In step 106, sensor data 2 acquired by means of a radar sensor, a lidar sensor, and/or a stereoscopic camera arrangement may be selected.


In step 110, a location 1a and an orientation 1b of the sensor 1 at the time of acquiring the sensor data 2 are ascertained.


In step 120, a spatially resolved expectation 4 is retrieved from a spatially resolved map 3 on the basis of the location 1a and the orientation 1b of the sensor 1. Furthermore, an interesting characteristic 5 is also stored with spatial resolution in the map 3. The characteristic 5 is coupled with the expectation 4 in that, assuming that the scene observed by the sensor 1 has the characteristic 5 from a certain location, the actual sensor data 2 should be consistent with the expectation 4.


In step 130, it is checked to what extent the actual sensor data 2 are consistent with the expectation 4.


In step 140, at least with respect to the locations for which the actual sensor data 2 are consistent with the expectation 4, it is determined that the scene observed by the sensor 1 has the characteristic 5 stored in the map 3 in conjunction with the expectation 4. This is illustrated in FIG. 2 using an example.


In step 150, a control signal 150a for the vehicle 50 or robot 60 is ascertained by using the determination as to the locations for which the scene observed by the sensor 1 has the characteristic 5 stored in the map 3 in conjunction with the expectation 4.


In step 160, the vehicle 50 or robot 60 is controlled using this control signal 150a so that the driving dynamics of the vehicle 50 or robot 60 are influenced according to the control signal 150a.

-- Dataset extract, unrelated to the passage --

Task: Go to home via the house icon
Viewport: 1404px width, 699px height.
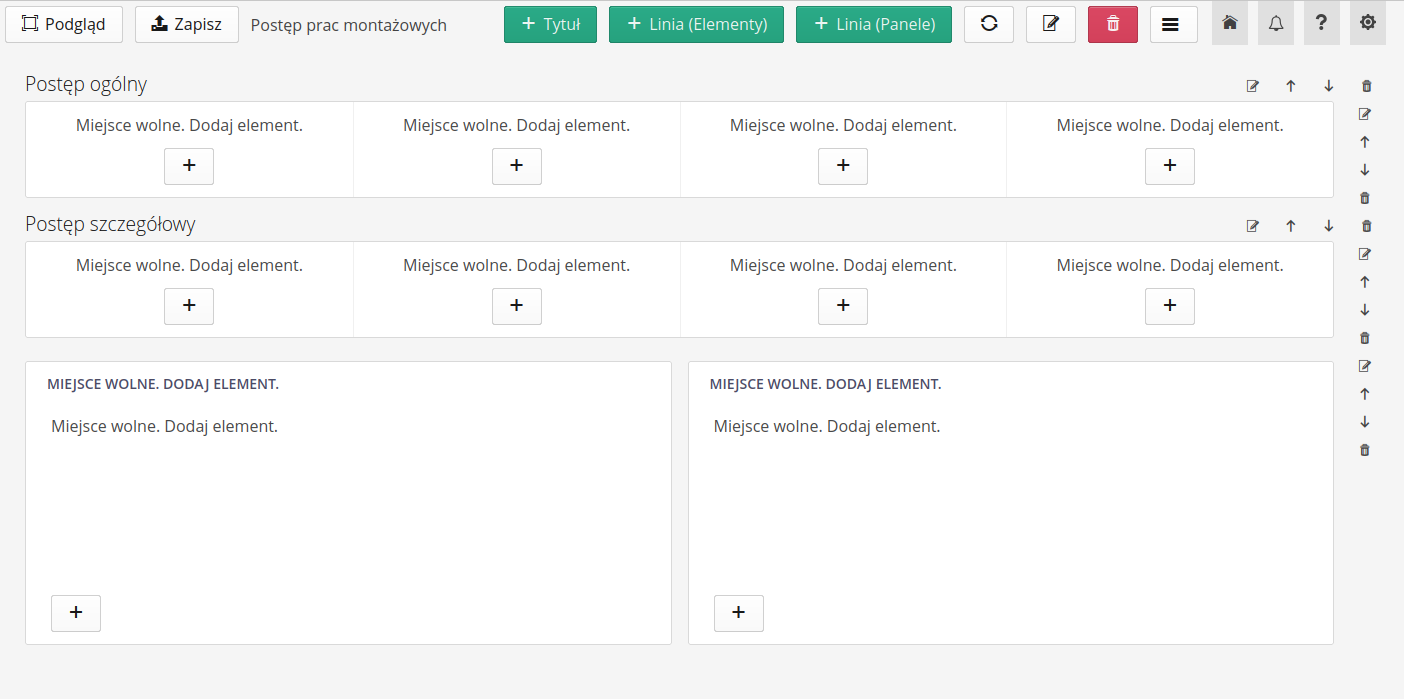Action: (1230, 23)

According to block 111, an ascertained location 1a and/or an ascertained orientation 1b can be optimized with the aim of maximizing the agreement of the actual sensor data 2 with the expectation 4.


According to block 121, the characteristic 5 stored in the map 3 can, for example, in particular include a statement as to the extent to which locations to which the expectation 4 relates can be freely accessed by the vehicle 50 or robot 60.


According to block 122, the expectation 4 can, for example, in particular include a spatially resolved three-dimensional geometry of the scene observed by the sensor 1.


According to block 131, the actual sensor data 2 and the expectation 4 can be converted into a common spatial reference system and/or into a common workspace. According to block 132, the actual sensor data 2 can then be compared with the expectation 4 in this reference system or workspace.


According to block 133, for checking as to whether sensor data 2 acquired by means of a stereoscopic camera arrangement are consistent with the three-dimensional geometry of the expectation 4, an image provided by the first camera of this camera arrangement can be transformed, on the basis of the geometry of the expectation 4, into an expectation for the image provided by the second camera of the camera arrangement.


According to block 134, it can then be checked to what extent this expectation is consistent with an image actually provided by the second camera of the camera arrangement.


This check in turn may include, according to block 134a, extracting features, respectively, from the image provided by the second camera on the one hand, and from the expectation for this image on the other hand and, according to block 134b, comparing these features with one another.


This comparison in turn may include, according to block 134c, making a binary decision for each feature as to whether a feature from the image is consistent with the corresponding feature from the expectation for this image and, according to block 134d, ascertaining a degree of agreement between the image and the expectation from the number of features that are consistent with one another.


According to block 135, it can additionally be checked to what extent a predetermined test image, which does not show the scene observed by the sensor 1, is consistent with the expectation for the image provided by the second camera of the camera arrangement. According to block 136, this degree of agreement can then be used as the noise level for the ascertained agreement between the image provided by the second camera of the camera arrangement and the expectation for this image.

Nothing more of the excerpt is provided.